Every home ownership scenario is also infeasible. In only one scenario, a midrise condominium with no inclusionary requirement, would development costs and revenues break even.
Historically, San Francisco and other cities across the Bay Area have focused on maximizing affordability by increasing inclusionary housing requirements, development impact fees, and community benefit agreements from private development. This approach, called “value capture,” makes the case that the developer will see significant future increases in land value from the project and should therefore fund various community benefits or amenities. But what happens if a city tries to capture value when there’s no longer profit in private development?
Over the past three years, construction costs have skyrocketed, and interest rates remain high. Insurance, labor, and financing costs also continue to rise. Simultaneously, rents and home prices aren’t keeping up with those costs, leaving insufficient returns on investment to offset the capital and risk involved. If the total costs of building housing are more than the revenue earned, homes simply can’t be built.

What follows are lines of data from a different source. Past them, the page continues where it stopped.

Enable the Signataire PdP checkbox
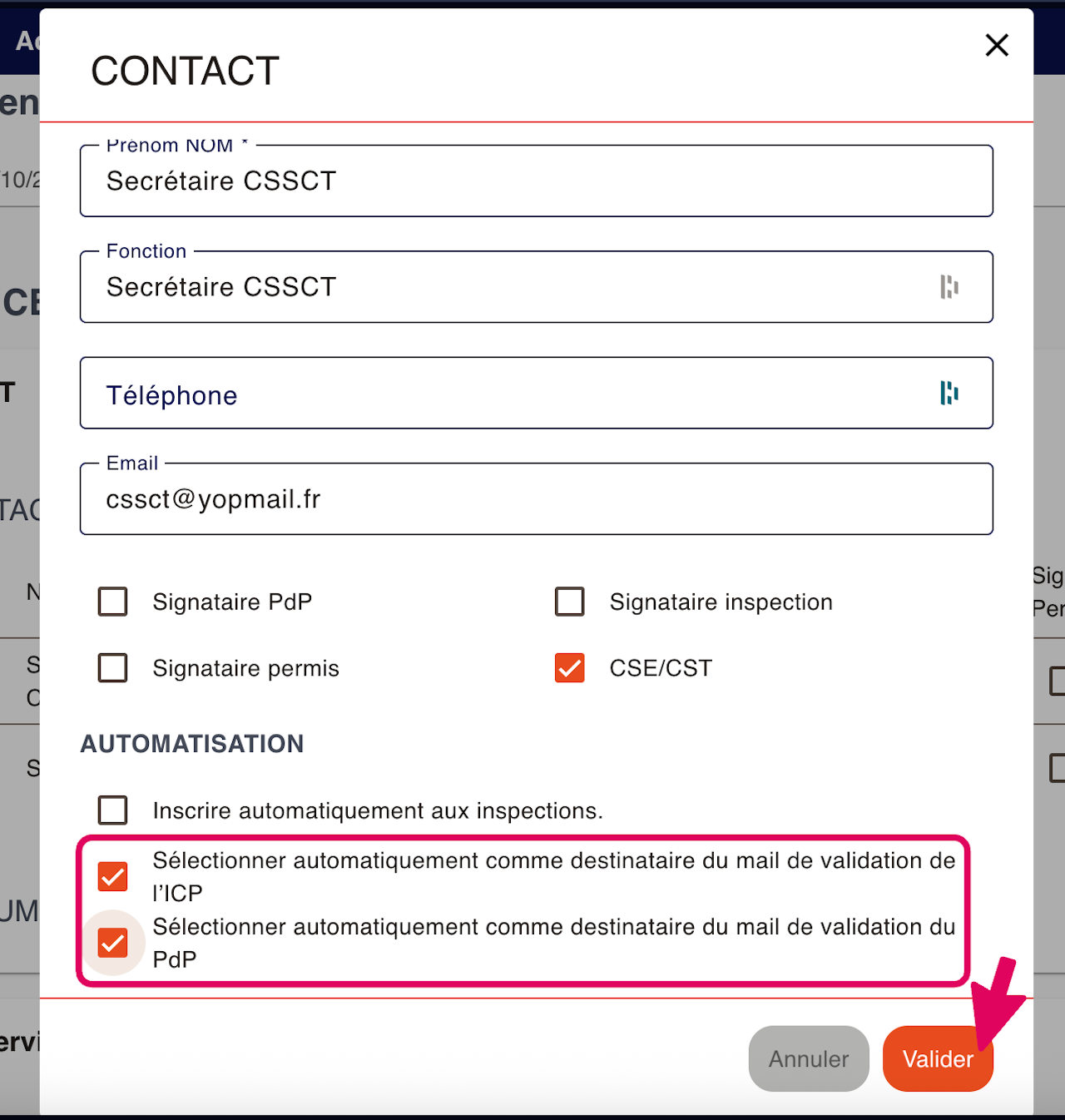Viewport: 1065px width, 1120px height. (x=113, y=602)
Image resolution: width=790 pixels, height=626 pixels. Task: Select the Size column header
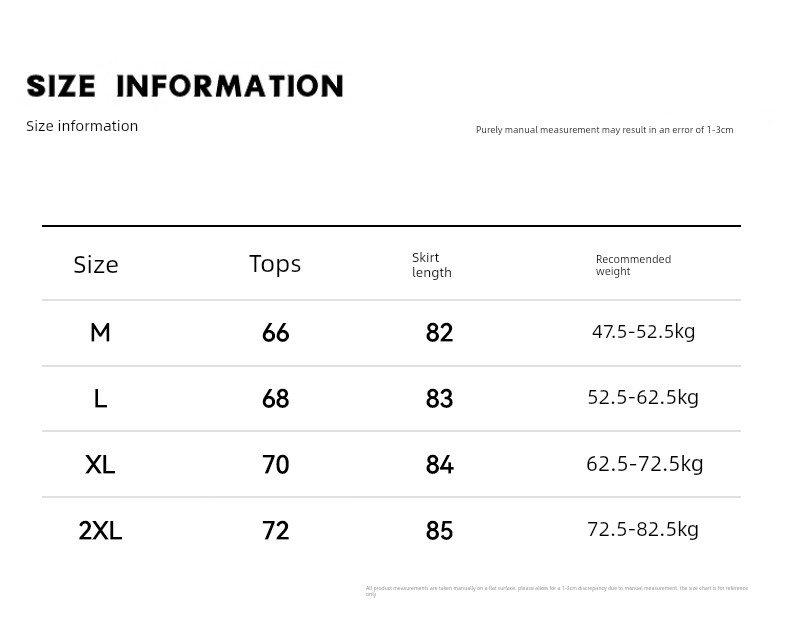[x=96, y=265]
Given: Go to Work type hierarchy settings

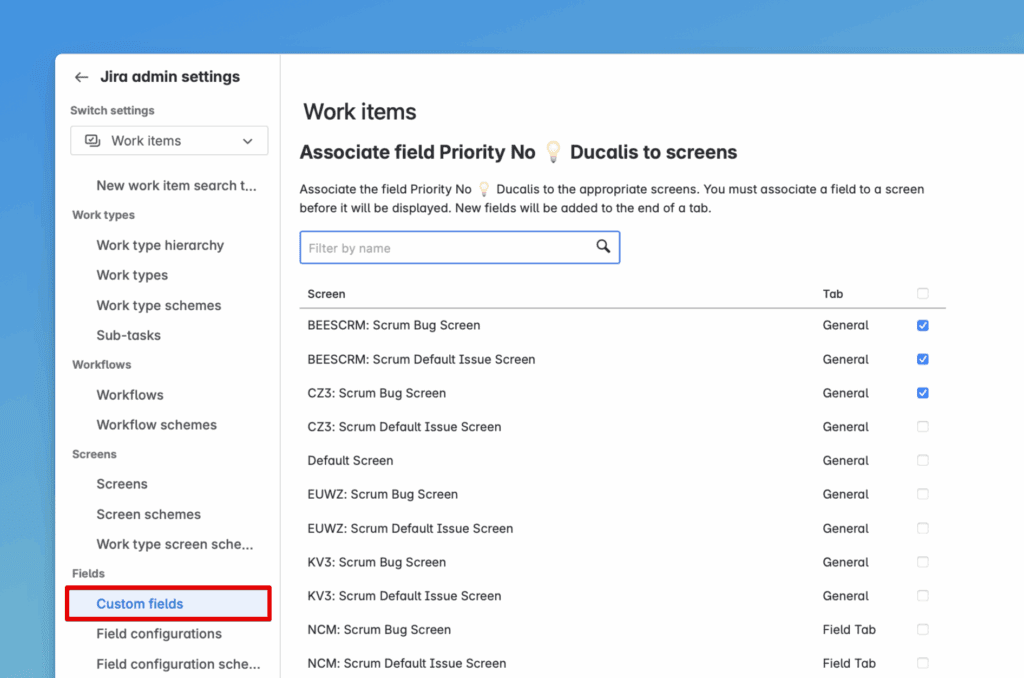Looking at the screenshot, I should coord(160,245).
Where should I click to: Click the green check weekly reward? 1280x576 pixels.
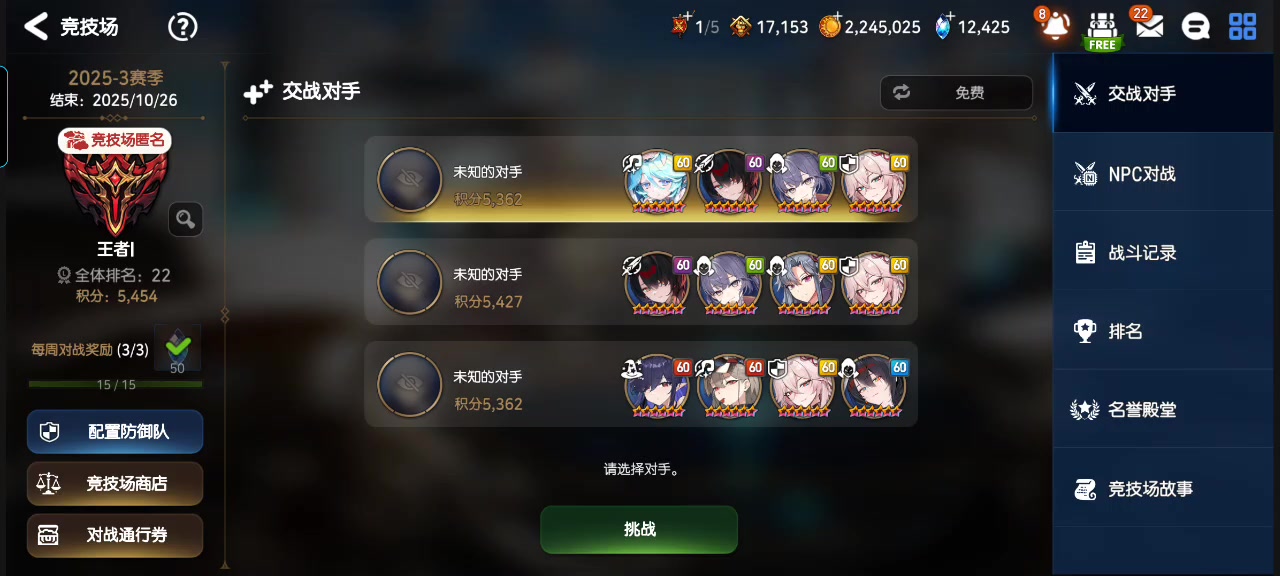point(178,349)
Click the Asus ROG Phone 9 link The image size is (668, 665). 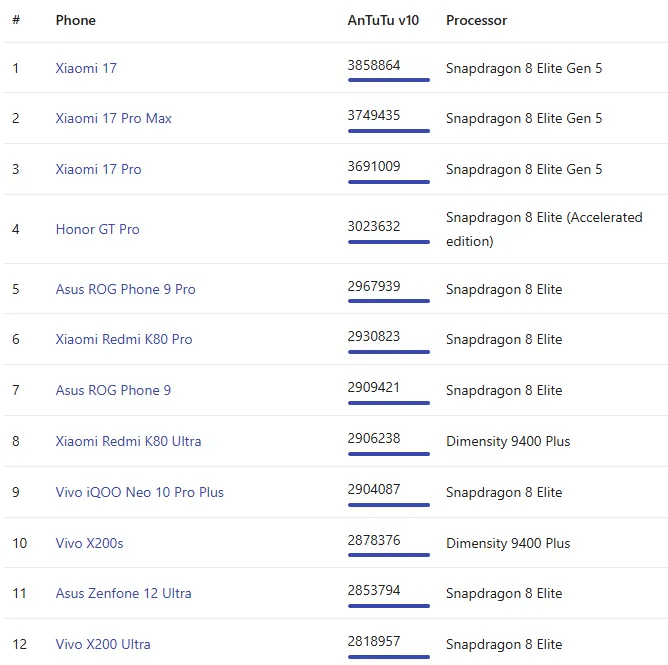113,390
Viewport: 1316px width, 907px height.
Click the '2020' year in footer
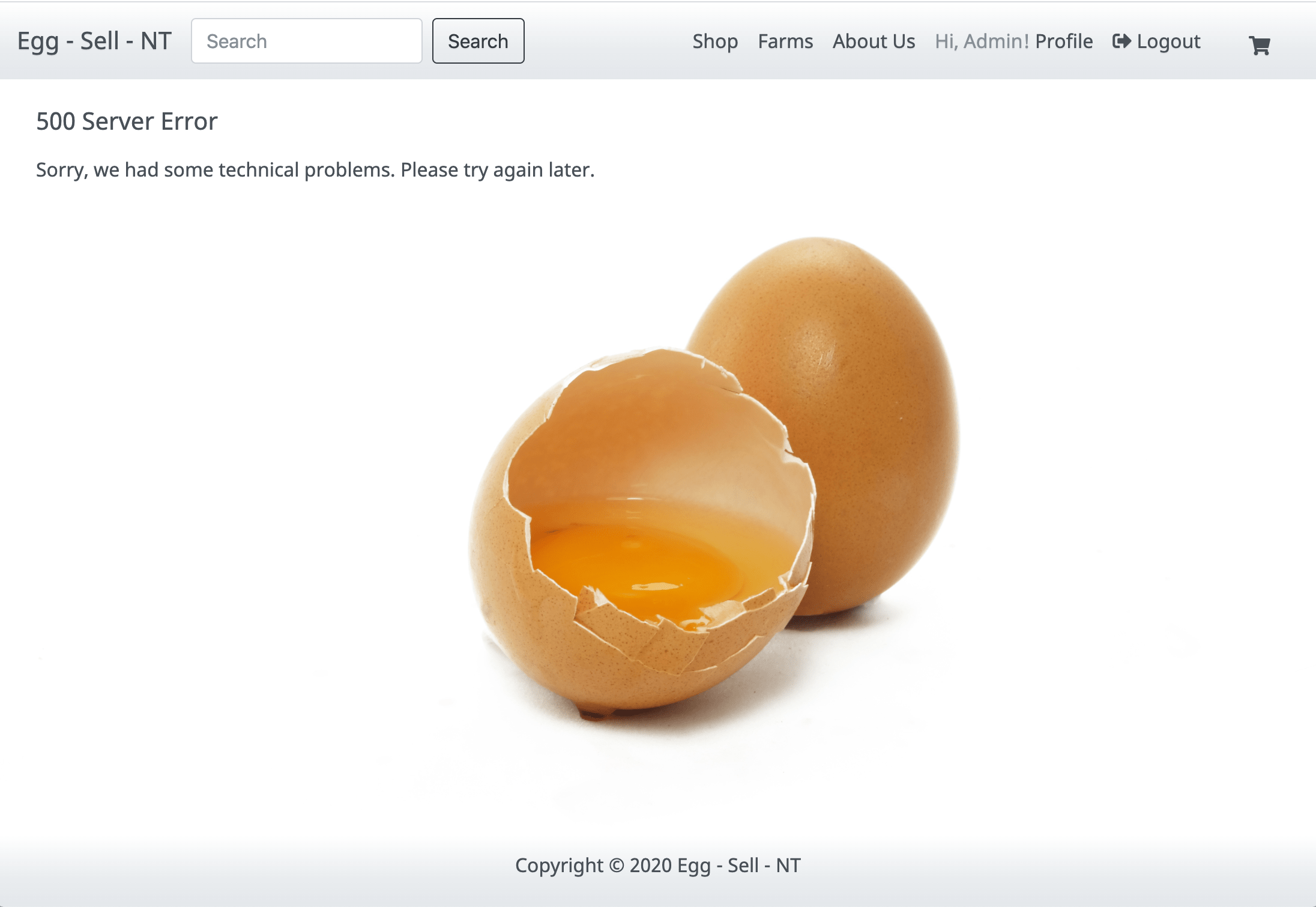(x=651, y=866)
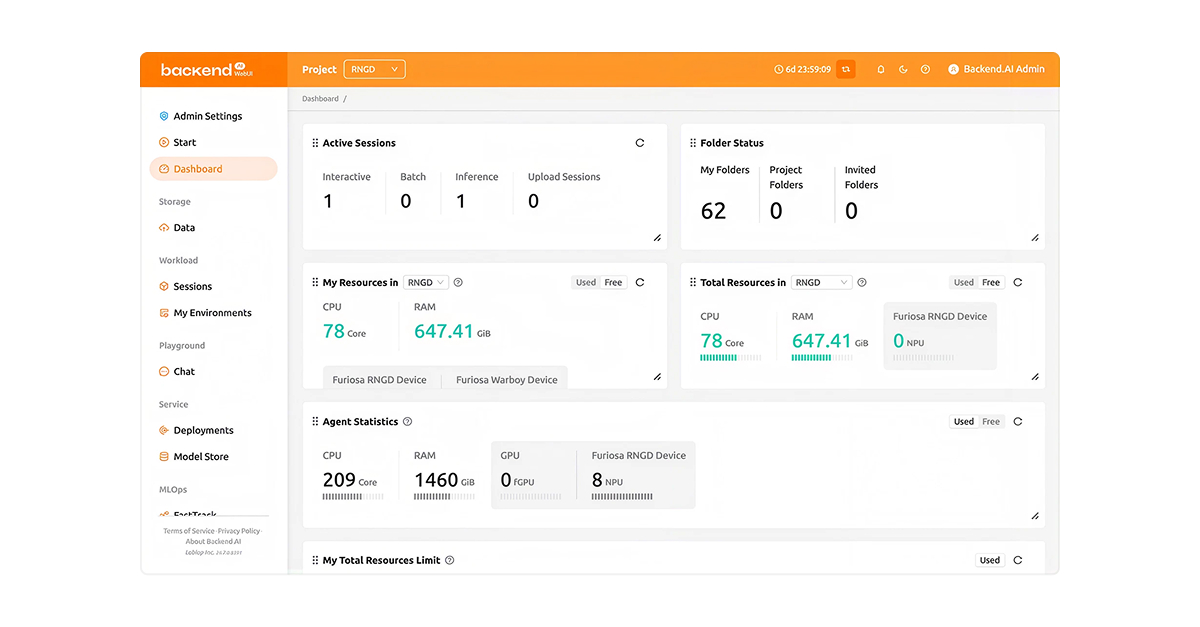This screenshot has height=627, width=1200.
Task: Switch Agent Statistics view to Free
Action: click(991, 422)
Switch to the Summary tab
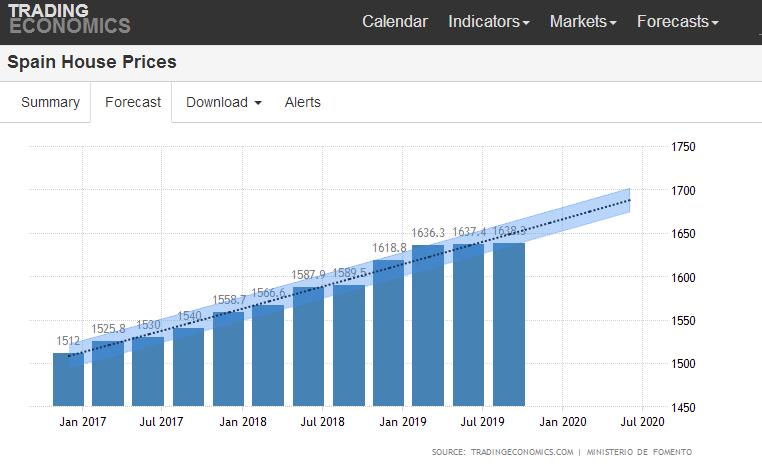 pyautogui.click(x=50, y=102)
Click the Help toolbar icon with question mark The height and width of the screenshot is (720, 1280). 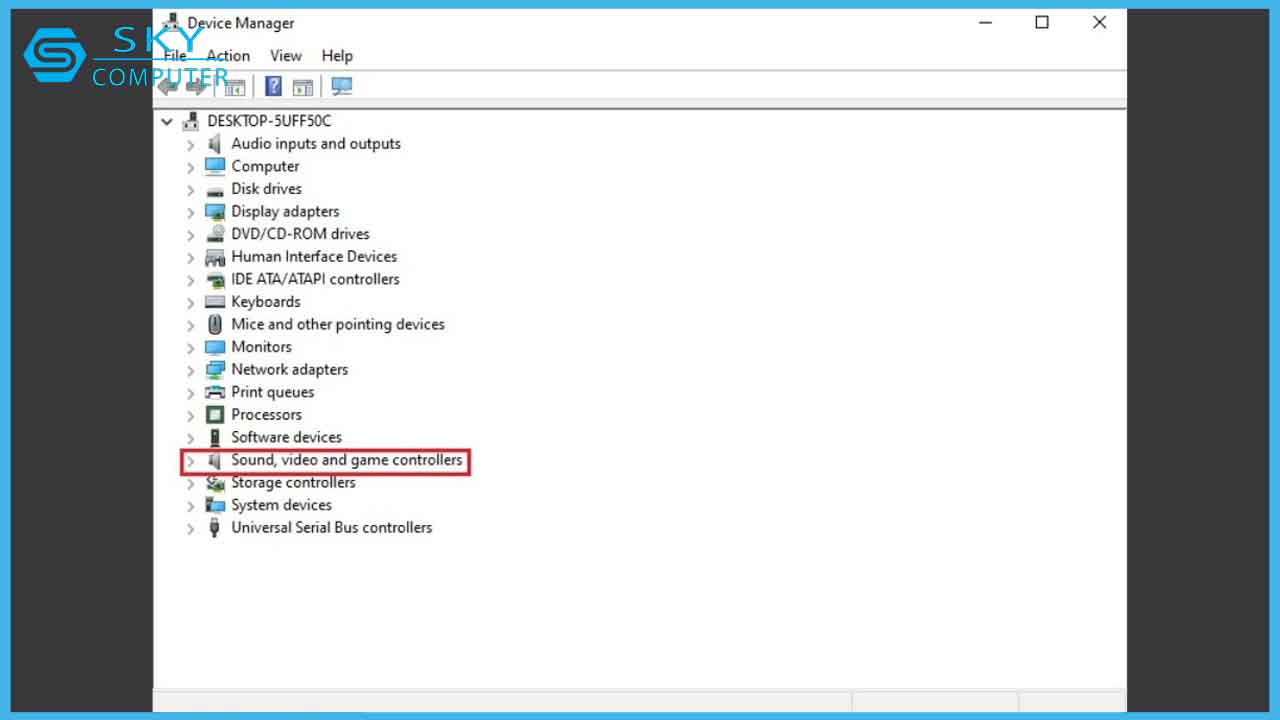(x=273, y=87)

Inclusionary housing requirements reduce developers’ revenue because affordable units generate lower returns than market-rate units. Similarly, impact fees increase costs and delays and erect other barriers to building. As SPUR has argued, the cumulative cost of city-imposed fees can render a housing project infeasible, resulting in no market-rate or affordable housing being built. The controller’s report emphasized that, under current conditions, the maximum economically feasible affordable housing inclusionary requirement is 0%.
What to Do?
Given the challenging housing development landscape, the Technical Advisory Committee recommended the following:
- Lower on-site inclusionary requirements from the current 12-15% to 5% if paired with a separate affordable housing funding package or 10% absent such a package. Subsequently, Supervisor Myrna Melgar and Mayor Daniel Lurie introduced a charter amendment proposal to expand the Housing Trust Fund to produce and preserve affordable housing.
- Apply the same onsite and in-lieu affordable housing requirements to both condominium and rental housing projects (In-lieu requirements allow developers to contribute to affordable housing funds instead of building affordable units on site.).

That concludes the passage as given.